◆ YOUR TASK:
The data beneath this task is to be duplicated exactly, in its entirety.

(Collected data entries)
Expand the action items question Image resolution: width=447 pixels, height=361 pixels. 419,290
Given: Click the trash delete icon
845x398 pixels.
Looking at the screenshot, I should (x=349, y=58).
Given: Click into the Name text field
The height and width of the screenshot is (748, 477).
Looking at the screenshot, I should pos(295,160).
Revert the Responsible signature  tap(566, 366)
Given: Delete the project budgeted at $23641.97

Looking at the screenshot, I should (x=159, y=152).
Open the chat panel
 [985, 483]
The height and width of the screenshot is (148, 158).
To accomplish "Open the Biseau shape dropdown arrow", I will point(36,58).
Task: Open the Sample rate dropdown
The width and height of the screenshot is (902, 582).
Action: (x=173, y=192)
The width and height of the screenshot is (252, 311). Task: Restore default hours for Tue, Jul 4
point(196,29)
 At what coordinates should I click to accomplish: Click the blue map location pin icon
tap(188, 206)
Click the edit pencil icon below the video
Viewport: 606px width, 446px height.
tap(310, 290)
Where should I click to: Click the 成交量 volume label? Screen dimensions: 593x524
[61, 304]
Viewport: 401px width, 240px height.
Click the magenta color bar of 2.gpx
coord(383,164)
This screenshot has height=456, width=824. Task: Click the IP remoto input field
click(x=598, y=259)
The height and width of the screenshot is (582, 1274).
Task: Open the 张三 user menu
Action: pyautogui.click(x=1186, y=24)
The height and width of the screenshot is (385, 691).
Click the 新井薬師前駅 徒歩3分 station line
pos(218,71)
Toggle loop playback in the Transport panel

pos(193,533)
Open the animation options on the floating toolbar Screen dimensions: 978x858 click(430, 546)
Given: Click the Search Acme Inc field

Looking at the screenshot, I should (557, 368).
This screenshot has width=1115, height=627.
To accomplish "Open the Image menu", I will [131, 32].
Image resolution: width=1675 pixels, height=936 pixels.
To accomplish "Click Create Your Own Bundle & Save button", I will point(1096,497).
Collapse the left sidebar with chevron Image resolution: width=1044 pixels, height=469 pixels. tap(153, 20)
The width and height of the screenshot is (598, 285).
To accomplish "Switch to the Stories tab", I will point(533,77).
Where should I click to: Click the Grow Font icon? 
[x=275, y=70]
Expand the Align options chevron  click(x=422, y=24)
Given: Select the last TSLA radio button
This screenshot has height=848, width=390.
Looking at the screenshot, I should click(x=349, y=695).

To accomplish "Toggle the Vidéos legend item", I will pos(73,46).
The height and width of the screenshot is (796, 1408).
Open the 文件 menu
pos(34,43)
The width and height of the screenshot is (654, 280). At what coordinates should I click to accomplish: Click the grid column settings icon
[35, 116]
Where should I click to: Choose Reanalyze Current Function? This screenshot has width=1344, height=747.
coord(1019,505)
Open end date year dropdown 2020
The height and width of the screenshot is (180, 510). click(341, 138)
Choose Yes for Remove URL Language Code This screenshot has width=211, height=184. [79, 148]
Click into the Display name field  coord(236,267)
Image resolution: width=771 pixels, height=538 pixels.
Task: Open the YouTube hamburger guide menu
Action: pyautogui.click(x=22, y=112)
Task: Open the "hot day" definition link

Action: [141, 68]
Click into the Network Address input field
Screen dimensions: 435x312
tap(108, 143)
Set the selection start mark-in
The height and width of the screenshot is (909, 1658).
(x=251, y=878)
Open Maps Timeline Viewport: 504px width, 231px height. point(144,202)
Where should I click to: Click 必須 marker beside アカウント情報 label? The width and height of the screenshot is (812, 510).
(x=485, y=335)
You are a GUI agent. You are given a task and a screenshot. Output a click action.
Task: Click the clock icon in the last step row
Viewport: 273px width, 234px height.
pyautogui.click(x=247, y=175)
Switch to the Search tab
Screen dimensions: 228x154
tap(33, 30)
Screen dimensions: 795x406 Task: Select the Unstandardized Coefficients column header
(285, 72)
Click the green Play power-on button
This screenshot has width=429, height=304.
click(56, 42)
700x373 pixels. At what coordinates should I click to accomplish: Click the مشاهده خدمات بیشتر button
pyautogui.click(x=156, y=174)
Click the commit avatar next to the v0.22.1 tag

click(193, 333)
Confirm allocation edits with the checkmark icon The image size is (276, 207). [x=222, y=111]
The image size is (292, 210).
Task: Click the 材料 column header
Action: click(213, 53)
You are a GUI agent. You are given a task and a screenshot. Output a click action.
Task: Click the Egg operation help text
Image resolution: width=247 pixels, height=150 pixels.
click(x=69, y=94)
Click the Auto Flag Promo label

◆ EXERCISE SOLUTION:
Expand the action items question Image resolution: width=447 pixels, height=361 pixels. 419,290
Given: Click the trash delete icon
845x398 pixels.
Looking at the screenshot, I should (x=349, y=58).
Given: Click into the Name text field
The height and width of the screenshot is (748, 477).
Looking at the screenshot, I should pos(295,160).
Revert the Responsible signature  tap(566, 366)
Given: Delete the project budgeted at $23641.97

Looking at the screenshot, I should (x=159, y=152).
Open the chat panel
 [985, 483]
The height and width of the screenshot is (148, 158).
To accomplish "Open the Biseau shape dropdown arrow", I will point(36,58).
Task: Open the Sample rate dropdown
The width and height of the screenshot is (902, 582).
Action: (x=173, y=192)
The width and height of the screenshot is (252, 311). Task: Restore default hours for Tue, Jul 4
point(196,29)
 At what coordinates should I click to accomplish: Click the blue map location pin icon
tap(188, 206)
Click the edit pencil icon below the video
Viewport: 606px width, 446px height.
tap(310, 290)
Where should I click to: Click the 成交量 volume label? Screen dimensions: 593x524
[61, 304]
Viewport: 401px width, 240px height.
Click the magenta color bar of 2.gpx
coord(383,164)
This screenshot has height=456, width=824. Task: Click the IP remoto input field
click(x=598, y=259)
The height and width of the screenshot is (582, 1274).
Task: Open the 张三 user menu
Action: pyautogui.click(x=1186, y=24)
The height and width of the screenshot is (385, 691).
Click the 新井薬師前駅 徒歩3分 station line
pos(218,71)
Toggle loop playback in the Transport panel

pos(193,533)
Open the animation options on the floating toolbar Screen dimensions: 978x858 click(430, 546)
Given: Click the Search Acme Inc field

Looking at the screenshot, I should (557, 368).
This screenshot has width=1115, height=627.
To accomplish "Open the Image menu", I will [131, 32].
Image resolution: width=1675 pixels, height=936 pixels.
To accomplish "Click Create Your Own Bundle & Save button", I will point(1096,497).
Collapse the left sidebar with chevron Image resolution: width=1044 pixels, height=469 pixels. tap(153, 20)
The width and height of the screenshot is (598, 285).
To accomplish "Switch to the Stories tab", I will point(533,77).
Where should I click to: Click the Grow Font icon? 
[x=275, y=70]
Expand the Align options chevron  click(x=422, y=24)
Given: Select the last TSLA radio button
This screenshot has height=848, width=390.
Looking at the screenshot, I should click(x=349, y=695).

To accomplish "Toggle the Vidéos legend item", I will pos(73,46).
The height and width of the screenshot is (796, 1408).
Open the 文件 menu
pos(34,43)
The width and height of the screenshot is (654, 280). At what coordinates should I click to accomplish: Click the grid column settings icon
[35, 116]
Where should I click to: Choose Reanalyze Current Function? This screenshot has width=1344, height=747.
coord(1019,505)
Open end date year dropdown 2020
The height and width of the screenshot is (180, 510). click(341, 138)
Choose Yes for Remove URL Language Code This screenshot has width=211, height=184. [79, 148]
Click into the Display name field  coord(236,267)
Image resolution: width=771 pixels, height=538 pixels.
Task: Open the YouTube hamburger guide menu
Action: pyautogui.click(x=22, y=112)
Task: Open the "hot day" definition link

Action: [141, 68]
Click into the Network Address input field
Screen dimensions: 435x312
tap(108, 143)
Set the selection start mark-in
The height and width of the screenshot is (909, 1658).
(x=251, y=878)
Open Maps Timeline Viewport: 504px width, 231px height. point(144,202)
Where should I click to: Click 必須 marker beside アカウント情報 label? The width and height of the screenshot is (812, 510).
(x=485, y=335)
You are a GUI agent. You are given a task and a screenshot. Output a click action.
Task: Click the clock icon in the last step row
Viewport: 273px width, 234px height.
pyautogui.click(x=247, y=175)
Switch to the Search tab
Screen dimensions: 228x154
tap(33, 30)
Screen dimensions: 795x406 Task: Select the Unstandardized Coefficients column header
(285, 72)
Click the green Play power-on button
This screenshot has width=429, height=304.
click(56, 42)
700x373 pixels. At what coordinates should I click to accomplish: Click the مشاهده خدمات بیشتر button
pyautogui.click(x=156, y=174)
Click the commit avatar next to the v0.22.1 tag

click(193, 333)
Confirm allocation edits with the checkmark icon The image size is (276, 207). [x=222, y=111]
The image size is (292, 210).
Task: Click the 材料 column header
Action: click(213, 53)
You are a GUI agent. You are given a task and a screenshot. Output a click action.
Task: Click the Egg operation help text
Image resolution: width=247 pixels, height=150 pixels.
click(x=69, y=94)
Click the Auto Flag Promo label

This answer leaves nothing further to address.